§ Description of the task: Output, exactly and with no pictures, the line that contains "This screenshot has width=868, height=330." and every line that comes after it in the data below, the last one included.

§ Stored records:

● ● ● ● ●

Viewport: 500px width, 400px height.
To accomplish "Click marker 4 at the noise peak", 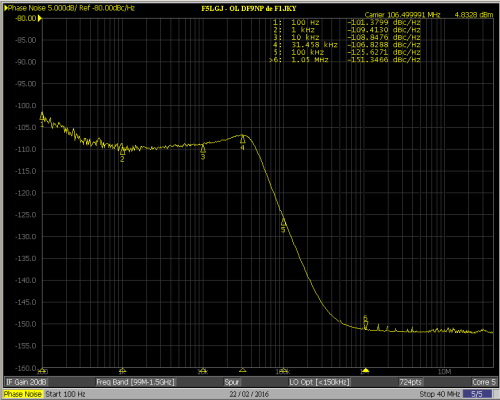I will [243, 139].
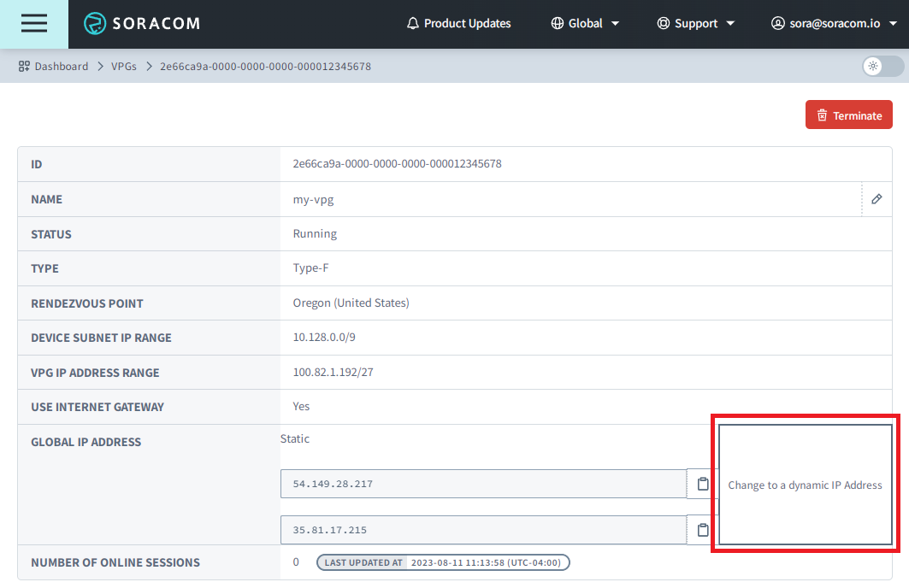Viewport: 909px width, 588px height.
Task: Copy IP address 54.149.28.217 with clipboard icon
Action: (x=701, y=483)
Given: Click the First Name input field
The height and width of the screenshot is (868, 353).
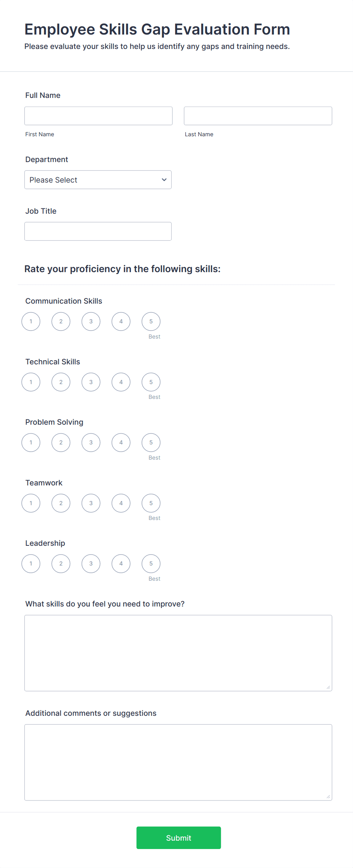Looking at the screenshot, I should (98, 116).
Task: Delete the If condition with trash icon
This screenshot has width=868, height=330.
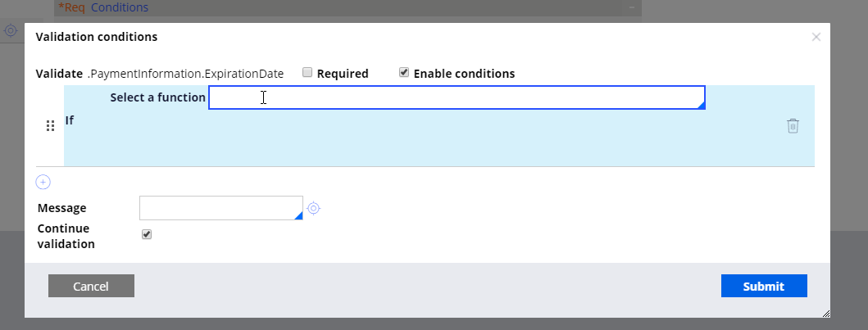Action: click(x=793, y=126)
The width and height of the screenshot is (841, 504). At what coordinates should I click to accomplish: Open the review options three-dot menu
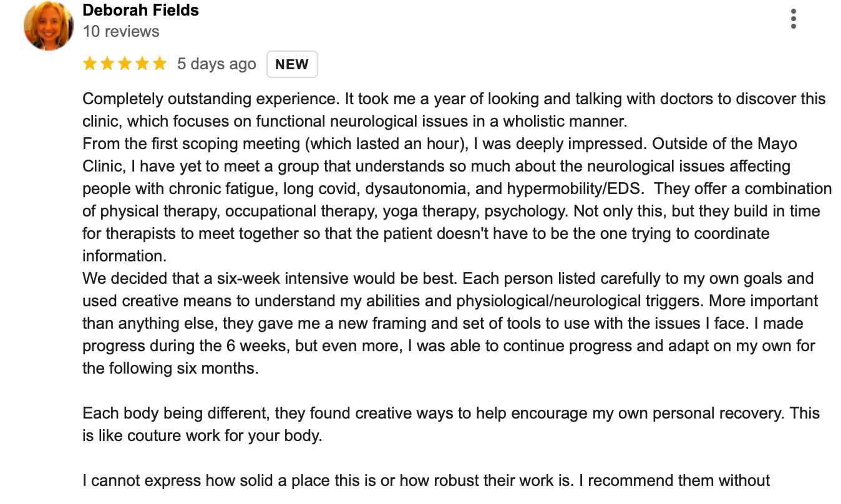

● ● ● ● ●

§ Reply:
This screenshot has width=868, height=330.
Action: click(x=793, y=126)
The width and height of the screenshot is (841, 504). At what coordinates should I click to accomplish: Open the review options three-dot menu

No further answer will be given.